Like many organizations, Sterling holds internal events focused on mission alignment and professional development. We try to set aside at least one full workday twice a year devoted to celebrating milestones and exploring company goals, communications industry best practices, and new ways to implement creative services for our clients.
An unseasonably blustery day in May marked the occasion for one such gathering — our 2019 Spring Agency Summit.
Fueled on a certain account director’s famous focaccia and local grub from EAT Club, our busy day included a briefing on the tech news business with venerable VentureBeat journalist Dean Takahashi, a photography and digital media workshop, mindfulness exercises, a writing and search engine optimization (SEO) challenge, and a local community service presentation from Friends for Youth.
And amidst all that action, we revealed our true colors to one another.
Who do you work with?
True Colors is a refined Myers-Briggs Type Indicator (MBTI) designed to assess individual temperament. In very broad strokes, Green personality types are independent thinkers drawn to analysis, Gold personalities are pragmatic planners who relish structure, Orange personality types are adventurous and action oriented, and Blue personalities are intuitive and relationship driven.
Obviously, every individual’s personality type is a blend of all four colors, but the profiles are designed to help people identify natural preferences and explore how those tendencies impact team dynamics.
Due to our aggressive schedule, organizational consultant Jocelyn Kung of The Kung Group was enlisted to guide a True Colors workshop for the Sterling team.
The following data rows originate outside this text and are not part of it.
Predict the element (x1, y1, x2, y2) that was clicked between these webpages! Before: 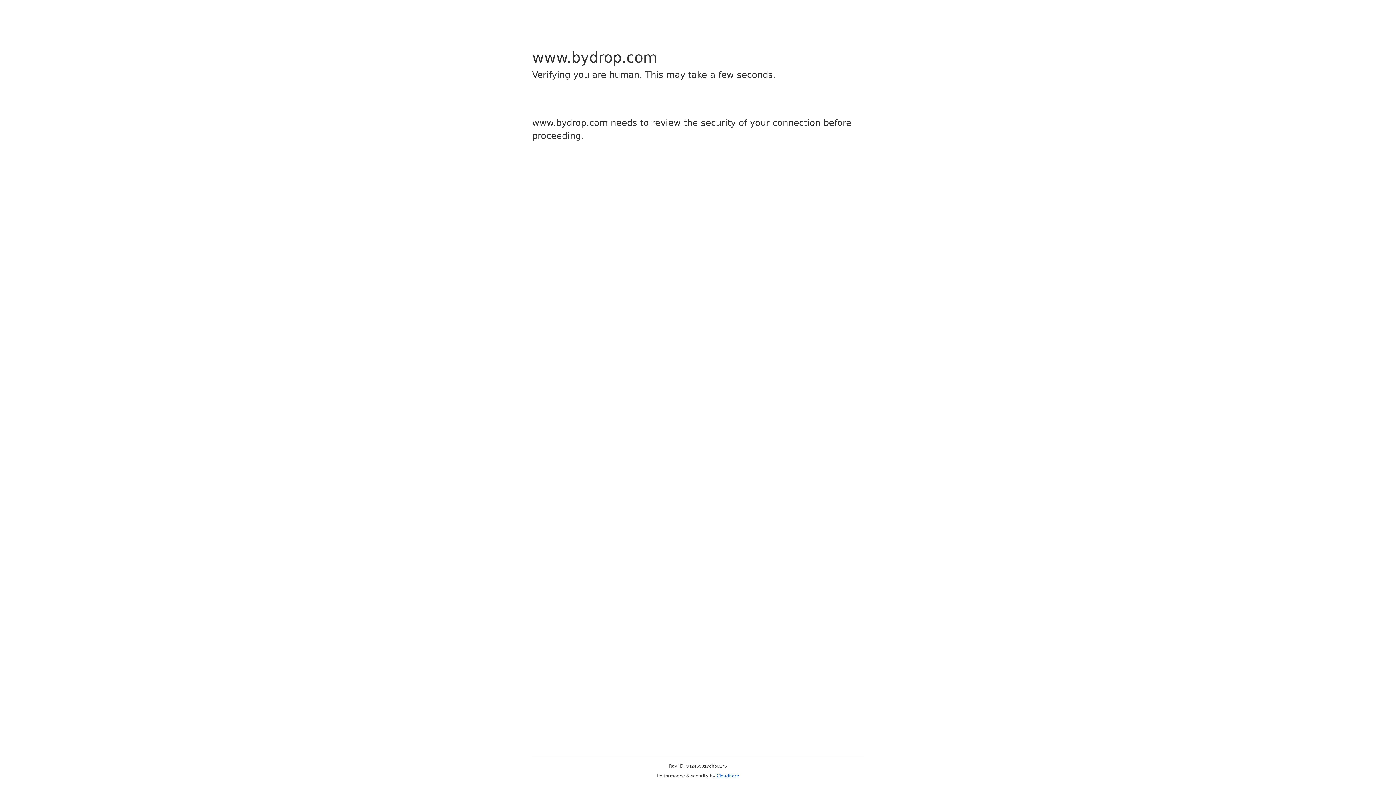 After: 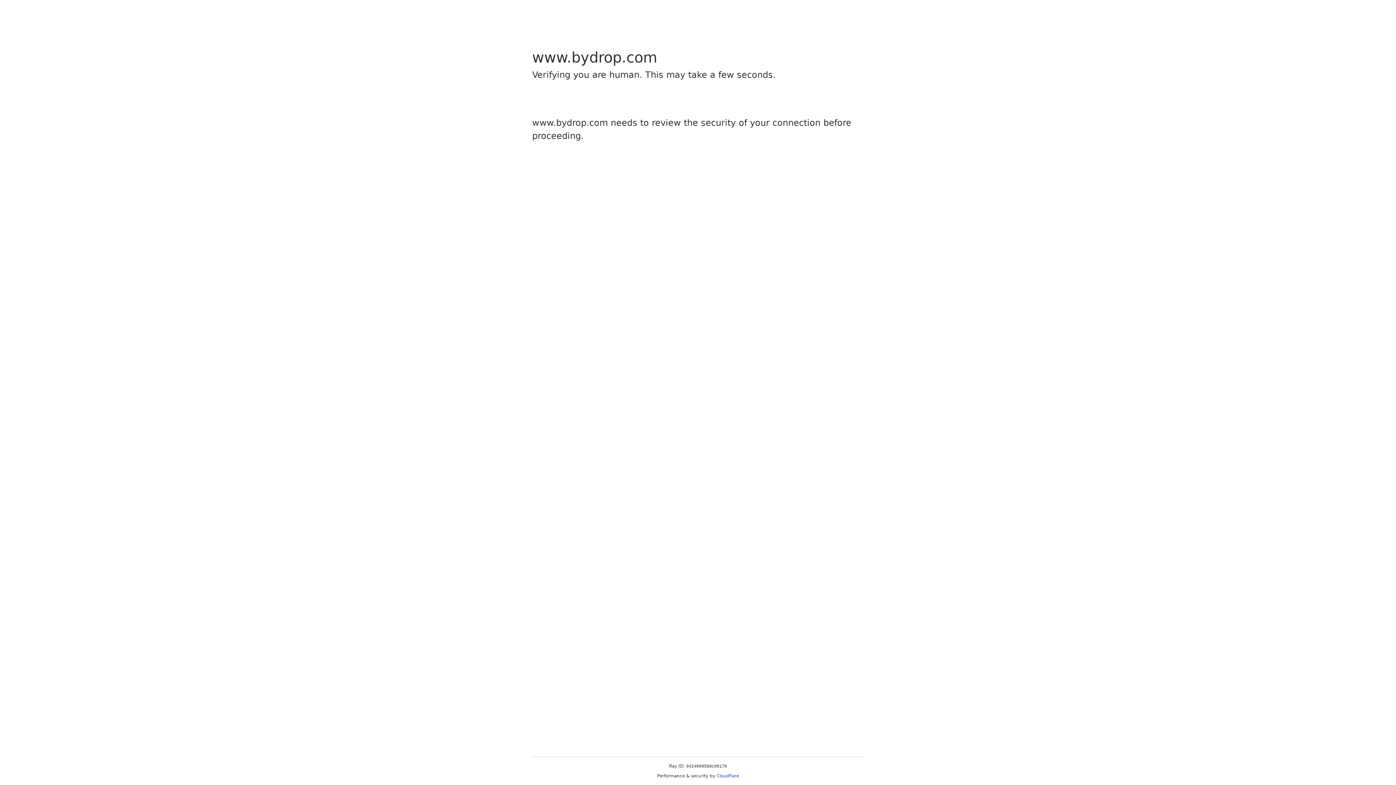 Action: label: Cloudflare bbox: (716, 773, 739, 778)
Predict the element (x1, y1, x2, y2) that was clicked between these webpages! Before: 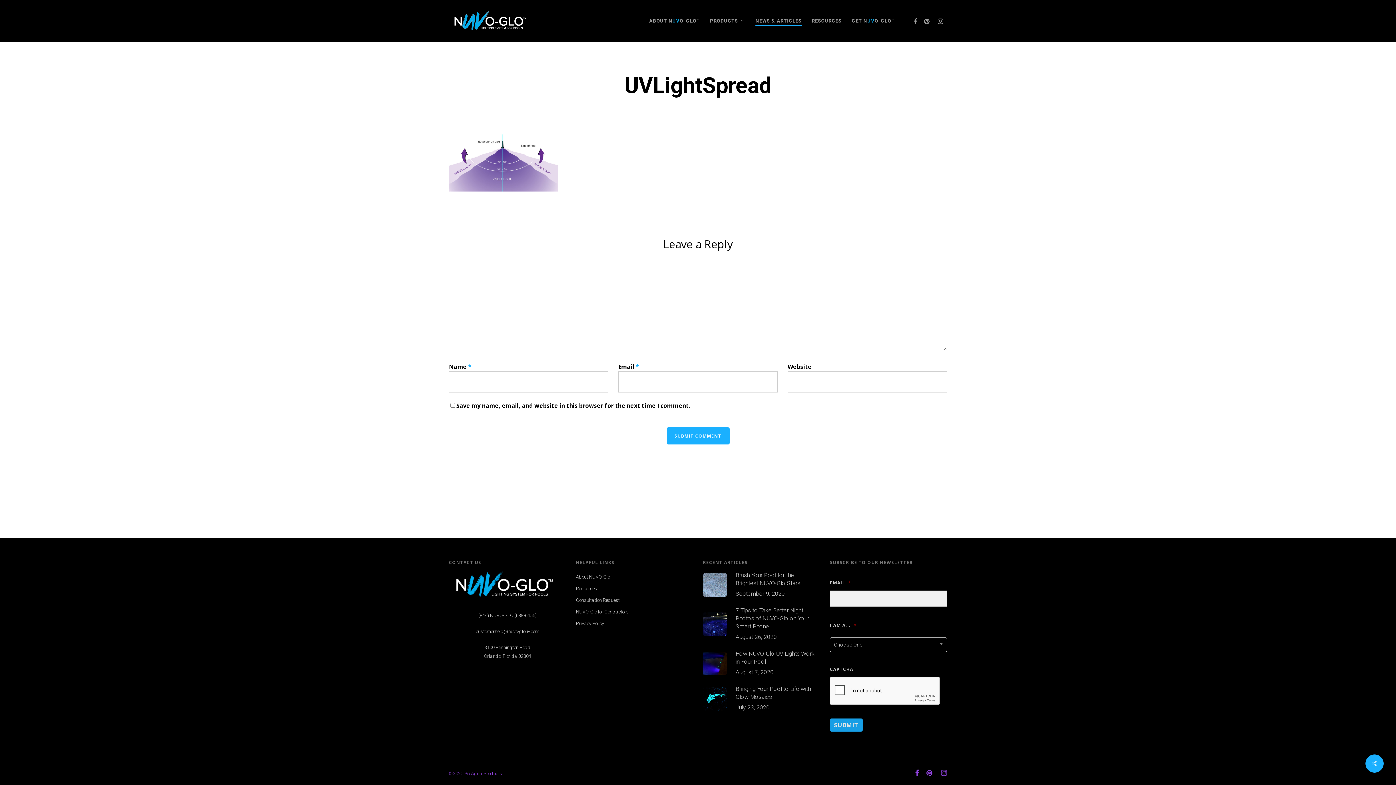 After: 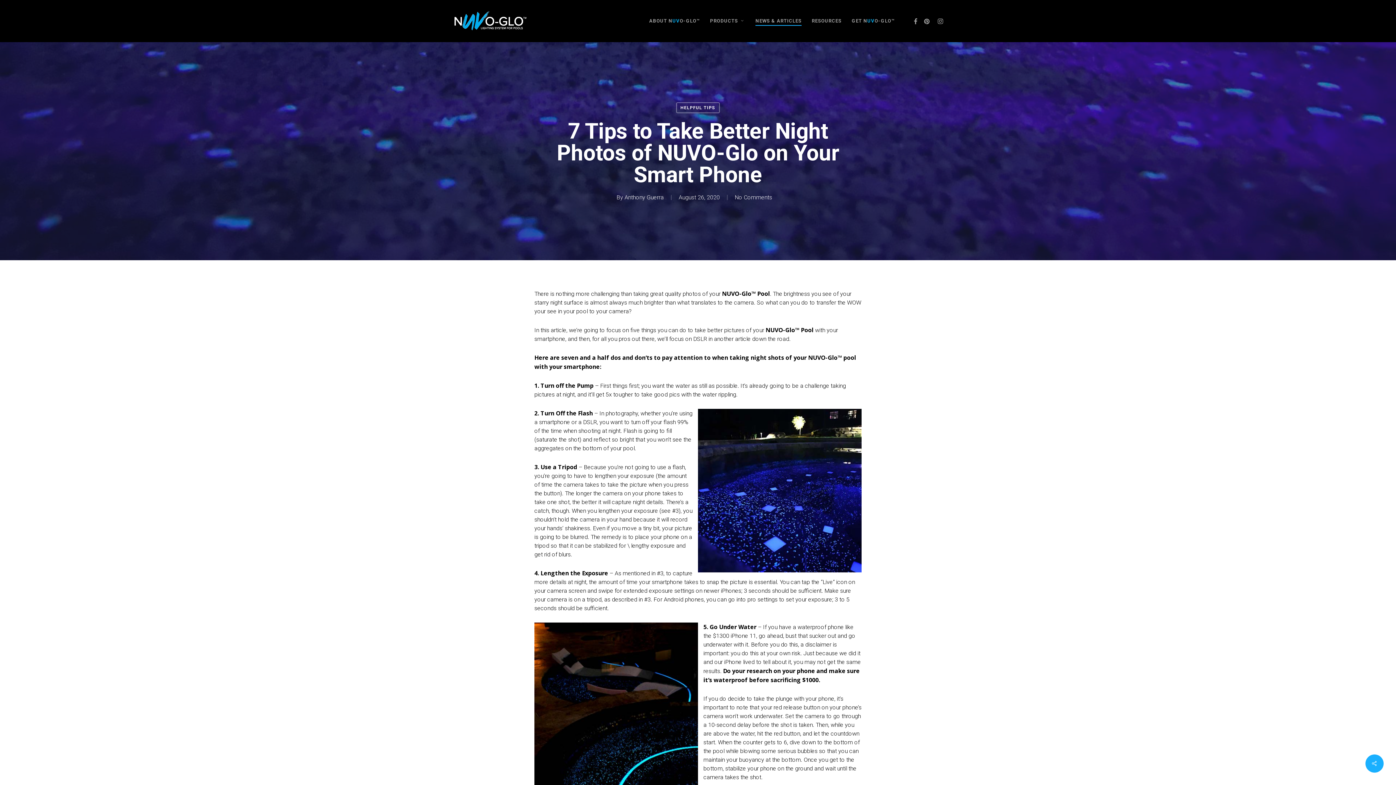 Action: bbox: (703, 606, 820, 641) label: 7 Tips to Take Better Night Photos of NUVO-Glo on Your Smart Phone
August 26, 2020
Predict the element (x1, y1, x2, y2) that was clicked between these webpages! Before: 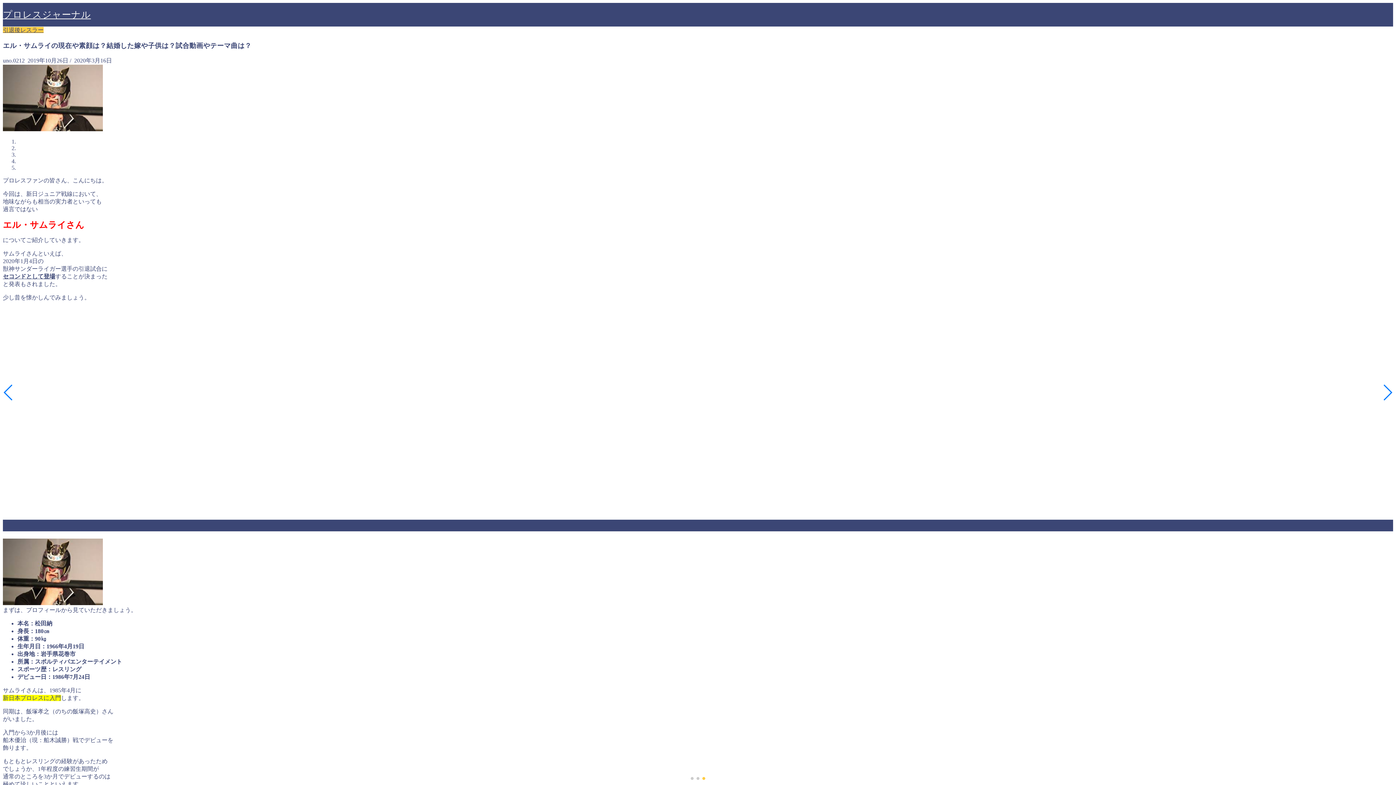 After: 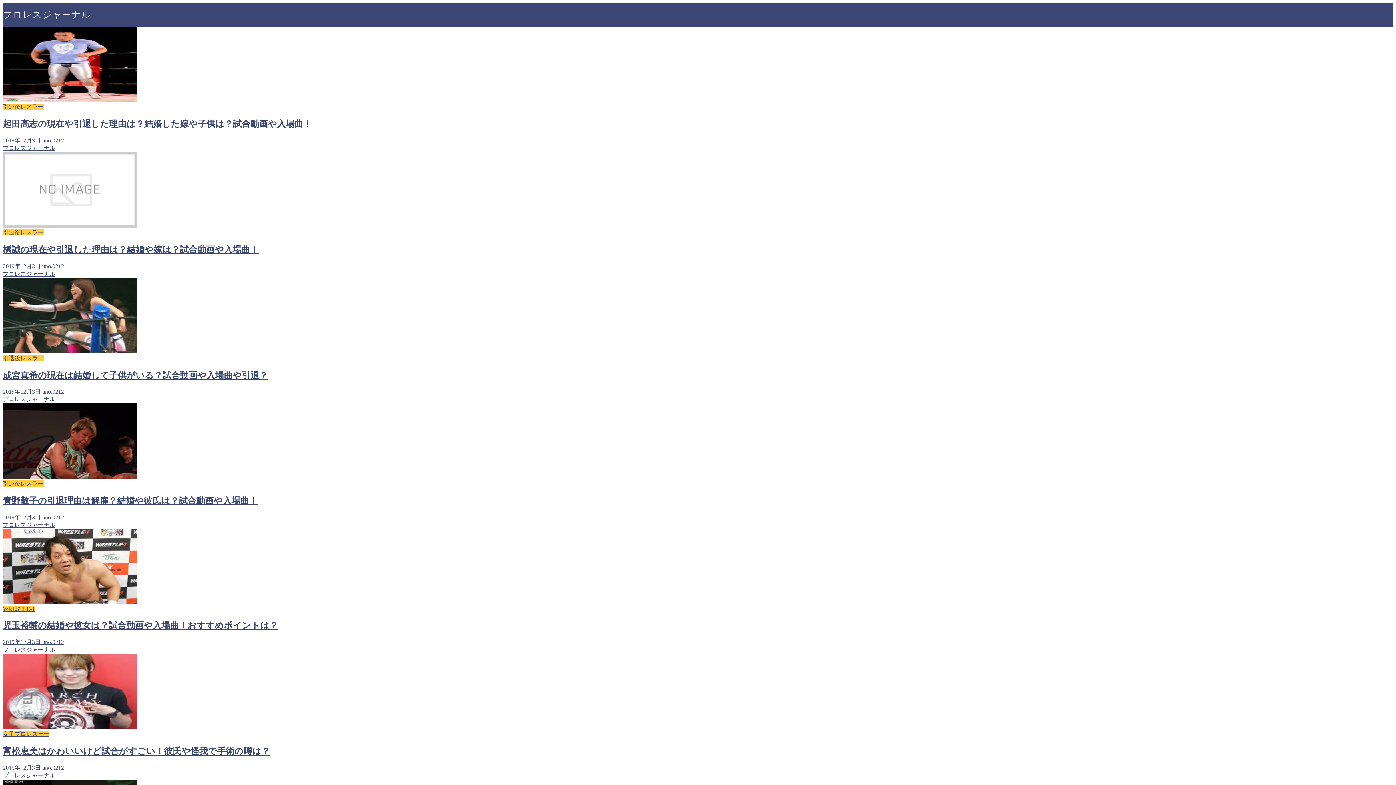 Action: bbox: (2, 9, 90, 20) label: プロレスジャーナル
Having completed necessary surveys prior to the Summit, we spent the morning under her expert direction reviewing our resultant color profile scores with each other.
Individual “primary” color identification generally came as no surprise to anyone — and revealing scores generated plenty of laughter and playful ribbing. Gold’s were roasted for rigidity, Blues for hypersensitivity, Greens for detachment, and Oranges for shiny object syndrome.
More importantly, we spent a good deal of time discussing why common behaviors tend to incite divergent responses from different color profile personalities. Something that consistently infuriates a Gold goes completely unnoticed by an Orange, for example. They may be living in the same reality, but their experience of it will be vastly different — and that impacts team function.
Reflected in our color scores are the things we tend to value, our organizational styles, notions of respect, methods of interpreting criticism, modes of communicating, perspectives on collaborative dynamics, and so much more.
Awareness of such differences mitigates friction and encourages gratitude. One telling exercise drawn from this knowledge involves envisioning a world devoid of personality traits expressed in the four colors.
Jocelyn was careful to warn us not to stereotype based on True Colors, but even superficial understanding about how work and worldview are shaded by temperament is instructive.
Examining both your strengths and weaknesses through the prism of someone else’s eyes can be uncomfortable. But ultimately, it’s an enriching experience. When that perspective is supplied by people you work with every day, it creates pathways for more productive teamwork.
And undertaking the effort to better know who you work with and how you can best accomplish your goals together is always time well spent.